[VEREISTE TAAK]:
Geef de volledige tekst over het parfum Rivierenlandschap ongewijzigd en teken voor teken weer.

[TEKSTFRAGMENT]:
####

HET NADEEL VAN EEN VOOROORDEEL
RIVIERENLANDSCHAP: PARFUMS MET EEN VIERDE DIMENSIE
Jaar van lancering: 2014
Laatst aangepast: 02/03/06
Neus: Enzo Galardi
Concept & realisatie: Enzo Galardi
Ik ken eigenlijk maar één klassieke componist die een rivier treffend op muziek heeft gezet – en ik kan me er iets voorstellen bij deze Music for the Milions-melodie die bijna iedereen bij het horen van de eerste noten kan meeneuriën: de Moldau (1874) van Bedřich Smetana. Volgt het ‘klassieke ‘traject’ van een rivier: hoog in bergen komen ‘uit het niets’ de eerste druppels samen, kabbelen naar beneden. In hun poëtische, lichte val nemen ze andere druppels mee, vormen een vriendelijke sliert, wordt een steeds bredere, wildere en onstuimiger stroom die uiteindelijk tot rust komt in… ja waar eigenlijk? Praag of toch de Noordzee? Zoek maar op.

####

[Opgeslagen invoer]:

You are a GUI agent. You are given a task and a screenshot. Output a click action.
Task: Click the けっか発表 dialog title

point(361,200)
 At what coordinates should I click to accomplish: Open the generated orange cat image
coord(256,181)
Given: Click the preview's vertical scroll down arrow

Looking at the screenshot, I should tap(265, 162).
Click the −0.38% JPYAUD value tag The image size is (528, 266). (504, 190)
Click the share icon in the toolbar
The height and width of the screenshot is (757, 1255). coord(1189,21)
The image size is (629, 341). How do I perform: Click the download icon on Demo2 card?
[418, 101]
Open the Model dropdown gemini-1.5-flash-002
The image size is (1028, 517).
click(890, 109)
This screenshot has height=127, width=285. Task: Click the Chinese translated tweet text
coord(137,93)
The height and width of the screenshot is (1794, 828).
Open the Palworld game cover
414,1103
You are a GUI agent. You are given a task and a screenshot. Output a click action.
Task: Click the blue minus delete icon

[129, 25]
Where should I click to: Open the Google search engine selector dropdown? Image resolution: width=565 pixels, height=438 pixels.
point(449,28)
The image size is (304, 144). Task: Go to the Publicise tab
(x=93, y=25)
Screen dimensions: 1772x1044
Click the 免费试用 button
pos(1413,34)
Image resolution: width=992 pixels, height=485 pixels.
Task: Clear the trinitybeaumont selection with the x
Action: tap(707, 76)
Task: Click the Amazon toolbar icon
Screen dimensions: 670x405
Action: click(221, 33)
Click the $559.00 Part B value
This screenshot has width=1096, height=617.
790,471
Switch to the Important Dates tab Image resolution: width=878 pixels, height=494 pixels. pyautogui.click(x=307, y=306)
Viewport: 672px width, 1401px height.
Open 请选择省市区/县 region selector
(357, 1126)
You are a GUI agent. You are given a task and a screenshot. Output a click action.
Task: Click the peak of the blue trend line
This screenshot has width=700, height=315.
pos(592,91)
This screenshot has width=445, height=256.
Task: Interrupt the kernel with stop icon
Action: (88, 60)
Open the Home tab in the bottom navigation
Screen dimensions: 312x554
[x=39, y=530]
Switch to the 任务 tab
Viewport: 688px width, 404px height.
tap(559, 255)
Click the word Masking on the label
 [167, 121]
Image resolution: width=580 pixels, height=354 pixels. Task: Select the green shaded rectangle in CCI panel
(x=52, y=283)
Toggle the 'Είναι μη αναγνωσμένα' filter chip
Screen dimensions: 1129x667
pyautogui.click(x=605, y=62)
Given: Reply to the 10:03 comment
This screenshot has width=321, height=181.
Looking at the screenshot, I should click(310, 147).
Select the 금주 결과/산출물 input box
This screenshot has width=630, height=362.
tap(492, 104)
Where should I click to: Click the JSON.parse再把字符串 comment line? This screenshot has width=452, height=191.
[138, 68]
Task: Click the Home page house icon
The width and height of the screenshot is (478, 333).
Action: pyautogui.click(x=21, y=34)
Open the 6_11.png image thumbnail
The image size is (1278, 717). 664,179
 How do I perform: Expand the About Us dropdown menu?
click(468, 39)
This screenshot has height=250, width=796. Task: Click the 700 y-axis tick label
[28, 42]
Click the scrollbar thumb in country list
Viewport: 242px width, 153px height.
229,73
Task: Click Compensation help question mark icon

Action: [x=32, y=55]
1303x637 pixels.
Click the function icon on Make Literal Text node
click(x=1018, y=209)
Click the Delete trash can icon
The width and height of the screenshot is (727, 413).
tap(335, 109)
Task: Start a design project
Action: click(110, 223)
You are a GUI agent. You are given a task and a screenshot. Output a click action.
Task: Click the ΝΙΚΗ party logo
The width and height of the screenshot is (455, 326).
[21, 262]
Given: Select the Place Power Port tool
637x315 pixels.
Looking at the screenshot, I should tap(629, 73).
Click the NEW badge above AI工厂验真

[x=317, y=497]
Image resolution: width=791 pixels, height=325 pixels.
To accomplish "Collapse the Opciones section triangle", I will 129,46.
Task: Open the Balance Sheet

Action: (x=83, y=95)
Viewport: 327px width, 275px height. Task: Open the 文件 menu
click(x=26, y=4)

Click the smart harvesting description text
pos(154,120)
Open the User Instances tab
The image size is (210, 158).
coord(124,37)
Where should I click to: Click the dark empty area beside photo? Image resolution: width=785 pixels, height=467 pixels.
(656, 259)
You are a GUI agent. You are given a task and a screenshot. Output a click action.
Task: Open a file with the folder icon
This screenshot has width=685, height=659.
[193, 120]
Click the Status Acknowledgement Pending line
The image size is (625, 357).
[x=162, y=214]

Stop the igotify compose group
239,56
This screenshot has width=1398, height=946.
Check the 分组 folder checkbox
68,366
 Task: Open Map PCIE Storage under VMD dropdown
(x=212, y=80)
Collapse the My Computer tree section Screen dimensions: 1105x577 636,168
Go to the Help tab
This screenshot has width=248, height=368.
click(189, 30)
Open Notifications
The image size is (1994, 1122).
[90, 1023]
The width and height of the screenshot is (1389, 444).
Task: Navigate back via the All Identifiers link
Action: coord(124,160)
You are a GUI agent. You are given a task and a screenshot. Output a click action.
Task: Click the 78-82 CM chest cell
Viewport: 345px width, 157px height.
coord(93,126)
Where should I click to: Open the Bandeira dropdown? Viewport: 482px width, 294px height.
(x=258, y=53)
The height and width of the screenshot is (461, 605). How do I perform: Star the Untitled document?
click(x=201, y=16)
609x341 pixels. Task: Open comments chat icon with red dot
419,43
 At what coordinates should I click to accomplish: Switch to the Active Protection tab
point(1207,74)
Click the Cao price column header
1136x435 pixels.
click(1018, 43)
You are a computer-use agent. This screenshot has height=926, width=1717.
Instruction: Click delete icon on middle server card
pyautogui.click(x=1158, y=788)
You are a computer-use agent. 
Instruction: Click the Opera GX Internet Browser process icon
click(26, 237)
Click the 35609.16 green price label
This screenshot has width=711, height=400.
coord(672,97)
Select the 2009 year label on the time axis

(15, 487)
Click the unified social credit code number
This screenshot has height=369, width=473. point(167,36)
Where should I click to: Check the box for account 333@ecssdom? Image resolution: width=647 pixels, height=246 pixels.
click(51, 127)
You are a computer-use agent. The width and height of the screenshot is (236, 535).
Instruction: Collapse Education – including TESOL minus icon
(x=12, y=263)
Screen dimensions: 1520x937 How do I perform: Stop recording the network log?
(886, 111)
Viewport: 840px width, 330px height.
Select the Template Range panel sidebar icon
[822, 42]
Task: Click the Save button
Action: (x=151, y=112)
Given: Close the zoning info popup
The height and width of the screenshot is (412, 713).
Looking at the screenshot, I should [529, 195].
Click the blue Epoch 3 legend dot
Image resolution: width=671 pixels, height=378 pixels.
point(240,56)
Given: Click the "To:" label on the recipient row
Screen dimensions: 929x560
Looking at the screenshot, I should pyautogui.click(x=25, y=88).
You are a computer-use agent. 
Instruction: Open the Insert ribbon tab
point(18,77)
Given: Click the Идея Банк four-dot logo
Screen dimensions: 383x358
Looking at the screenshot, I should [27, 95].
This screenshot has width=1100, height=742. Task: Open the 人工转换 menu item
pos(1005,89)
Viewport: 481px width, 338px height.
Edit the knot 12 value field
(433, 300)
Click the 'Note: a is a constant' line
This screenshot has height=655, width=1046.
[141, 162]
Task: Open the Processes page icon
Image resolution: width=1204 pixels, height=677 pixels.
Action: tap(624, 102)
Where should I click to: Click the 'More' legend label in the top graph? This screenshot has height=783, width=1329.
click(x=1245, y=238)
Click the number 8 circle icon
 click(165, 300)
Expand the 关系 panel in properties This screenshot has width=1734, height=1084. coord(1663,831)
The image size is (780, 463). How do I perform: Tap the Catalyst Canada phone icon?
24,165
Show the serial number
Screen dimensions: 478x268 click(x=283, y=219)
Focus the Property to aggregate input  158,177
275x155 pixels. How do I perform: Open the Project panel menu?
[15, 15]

####

[OPLOSSING TAAK]:
HET NADEEL VAN EEN VOOROORDEEL
RIVIERENLANDSCHAP: PARFUMS MET EEN VIERDE DIMENSIE
Jaar van lancering: 2014
Laatst aangepast: 02/03/06
Neus: Enzo Galardi
Concept & realisatie: Enzo Galardi
Ik ken eigenlijk maar één klassieke componist die een rivier treffend op muziek heeft gezet – en ik kan me er iets voorstellen bij deze Music for the Milions-melodie die bijna iedereen bij het horen van de eerste noten kan meeneuriën: de Moldau (1874) van Bedřich Smetana. Volgt het ‘klassieke ‘traject’ van een rivier: hoog in bergen komen ‘uit het niets’ de eerste druppels samen, kabbelen naar beneden. In hun poëtische, lichte val nemen ze andere druppels mee, vormen een vriendelijke sliert, wordt een steeds bredere, wildere en onstuimiger stroom die uiteindelijk tot rust komt in… ja waar eigenlijk? Praag of toch de Noordzee? Zoek maar op.